Week 1, January  2025
 

Image by Claudio Pantoni

The Evergreen Sigh

By Ketaki Mazumdar  1st January 2025

Forever love in stars

of a cold winter sky

shimmers of nostalgia wrapped in

frosted memories,

trying to survive

the bleakness of aloneness...

 

the surround sound of life

is painfully muted...

the quilt we shared

is thin, unfluffed, lacks your fragrance,

lacks the warmth of togetherness...

 

frosted in hibernation

cocooned in me

are pine aromas...

Xmas cakes, mince pies and freshly baked cookies...and our laughter...

colours of oranges,

red apples,white chrysanthemums and poinsettias...

obsessions we shared,

gift wrapped with red, white and green,

angels, stars, fairy lights, music...

sweetness of soaring carols and church bells...

shimmery silver snow flakes...

laughter and kisses we had shared.

Screenshot 2025-05-03 at 10.03.41 AM.png
Crayon

Winter's embrace

By Peter A Witt 3rd January 2025

Her breath etches the crisp morning air,
as she twirls circles on the glassy surface, her eyes
a pair of sleighs tracing whispers of gossamer wings,
promises of winter spun in her gaze.

Frost blooms like cobwebs on her fingertips,
each blink scattering powdery stars,
her lashes weave whispers on the wind,
as she catches the shimmer of drifting flakes,
tongue tasting secrets of the cold.

Beyond the lace of glittering hills,
clouds of laughter ripple across the valley.
She hears the swift, sharp cut of blades,
the wind carrying dreams, currently out-of-reach,
but almost ready to touch.

Gliding, she watches, quiet and still,
ice her canvas, hope her guide that
one day she will become an ice dancer
twirling within winter's crystal arms.

Image by Pawel Czerwinski

Poems on frosted memories

By Jennifer Gurney 2nd January 2025

Image by Pawel Czerwinski

one after another
poems nascent in my heart
newly born

Image by Pawel Czerwinski

a poem leaks out
through the threadbare spot
of my newly healing heart

Image by Daniele Levis Pelusi

between the margins
a word here, there
before a patch seals it closed

Image by Annie Spratt

Haiku & Tanka

By Victoria Crawford 7th January 2025

Image by Anastasia Zhenina

Window Sill

 

Tender flame long waits

on window sill, faint stars fade

as the East lightens

I will puff out the candle flame

and scrape dry wax in the morn

Image by Pawel Czerwinski

Winter Winds

 

Kogarashi stirs

Kyoto red leaves shiver

winter winds arise

Image by Meriç Dağlı

Kestrel

 

A wild bird of prey

kestrel hovers overhead

rapacious haiku

Image by Kevin Charit
Flower

Undead

By Radha Chakravarty 4th January 2025

drowned moments refuse to die

 

beneath the frozen surface

of willed forgetting

lies a chill dark lake of guilt

where undead memories lie in wait

 

at night through sudden cracks

in that smooth, hardened crust

we skim so glibly in the day

dark secrets rise like twisted claws 

to clutch our souls

and drag us under

 

too late

we realize

skating on the thin ice

of falsehood can be

fatal

Biographies of Poets

Ketaki Mazumdar is an educationist and a poet. She is a recipient of many awards. Her poetry reflects her excitement with the beauty of nature, emotions of grief, joy, love and also gently touches on the spirituality and mysticism of life.

Jennifer Gurney lives in Colorado where she teaches, paints, writes and hikes. Her poetry has appeared internationally in a wide variety of journals, two of her poems have won international contests and one was recently turned into a choral piece for a concert. Jennifer’s first book of poetry, My Eyes Adjusting, has recently been published.

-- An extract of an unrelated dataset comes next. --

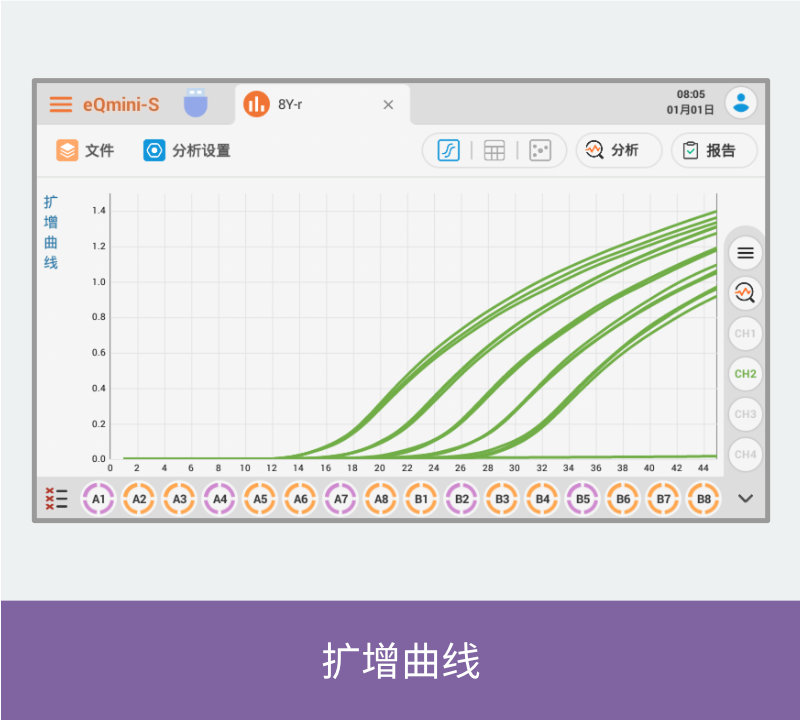Screen dimensions: 800x720
Task: Close the 8Y-r tab
Action: pos(388,105)
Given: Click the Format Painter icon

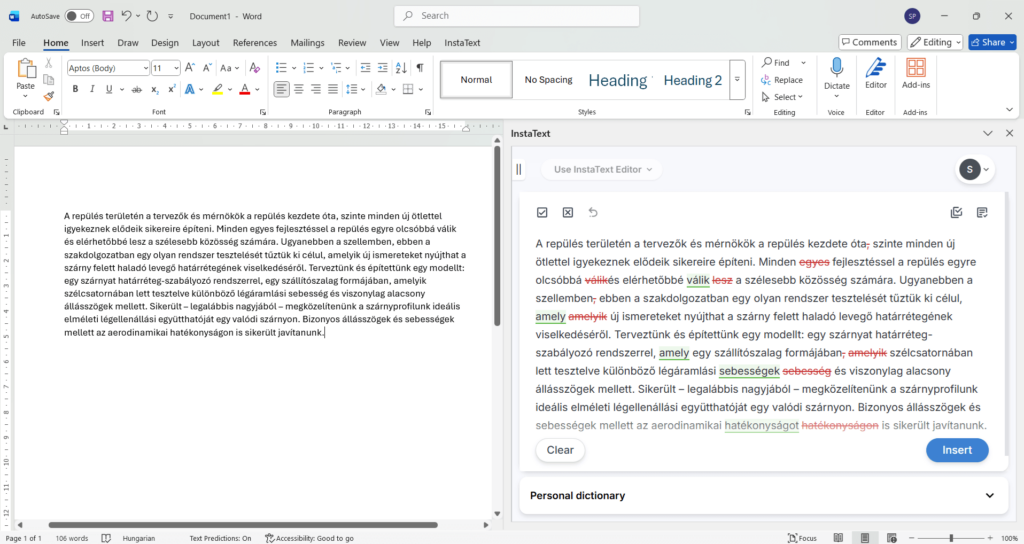Looking at the screenshot, I should [48, 96].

Radha Chakravarty is a widely published writer, critic and translator. Subliminal: Poems is her recent collection of poetry. Her poems have appeared in numerous journals and anthologies. She contributed to Pandemic: A Worldwide Community Poem (Muse Pie Press, USA), nominated for the Pushcart Prize 2020.  

Victoria Crawford is a poet living in Thailand. She enjoys writing short form poetry, particularly haiku and tanka, about all forms of nature from her pocket-sized garden to hiking in northern Thailand jungles.  Her poems have been published in many journals and have followed the natural worlds of all the countries she has lived in.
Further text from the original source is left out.